The trust’s Audit Committee has adopted policies and procedures to, among other purposes, provide a framework for the Committee’s consideration of audit-related and non-audit services by the Auditor. The policies and procedures require that any audit-related and non-audit service provided by the Auditor and any non-audit service provided by the Auditor to a fund service provider that relates directly to the operations and financial reporting of a fund are subject to approval by the Audit Committee before such service is provided.
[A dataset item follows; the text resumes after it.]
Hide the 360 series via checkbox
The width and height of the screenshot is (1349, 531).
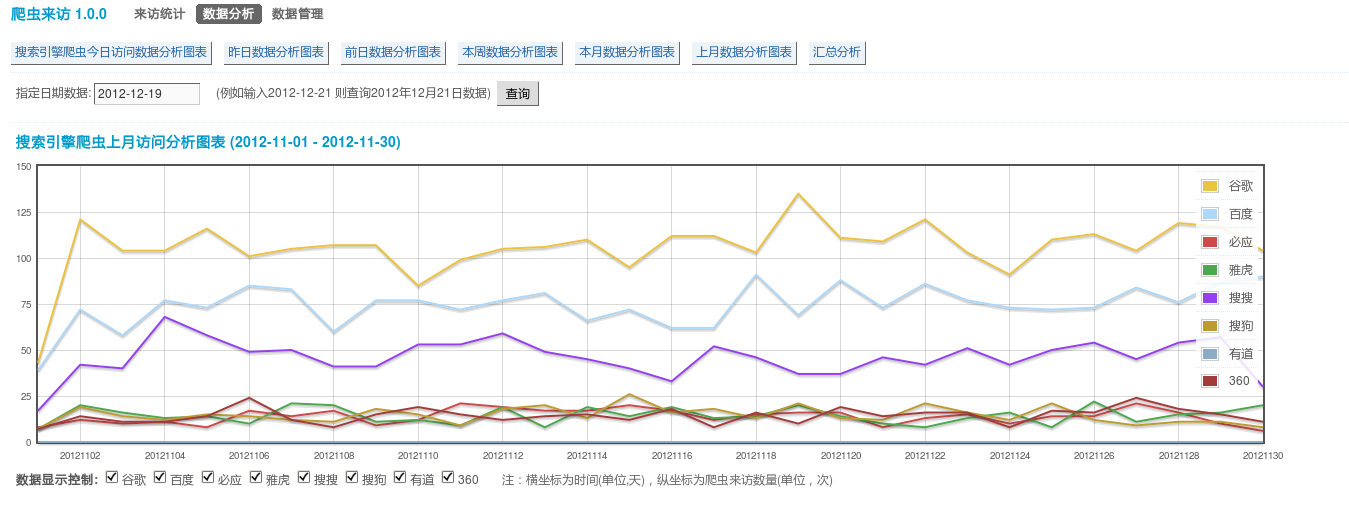pyautogui.click(x=448, y=478)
Audit-related services provided by the Auditor that are expected to exceed $25,000 per year/per fund are subject to specific pre-approval by the Audit Committee. Tax services provided by the Auditor that are expected to exceed $30,000 per year/per fund are subject to specific pre-approval by the Audit Committee.
All audit services, as well as the audit-related and non-audit services that are expected to exceed the amounts stated above, must be approved in advance of provision of the service by formal resolution of the Audit Committee. At the regularly scheduled Audit Committee meetings, the Committee reviews a report summarizing the services, including fees, provided by the Auditor.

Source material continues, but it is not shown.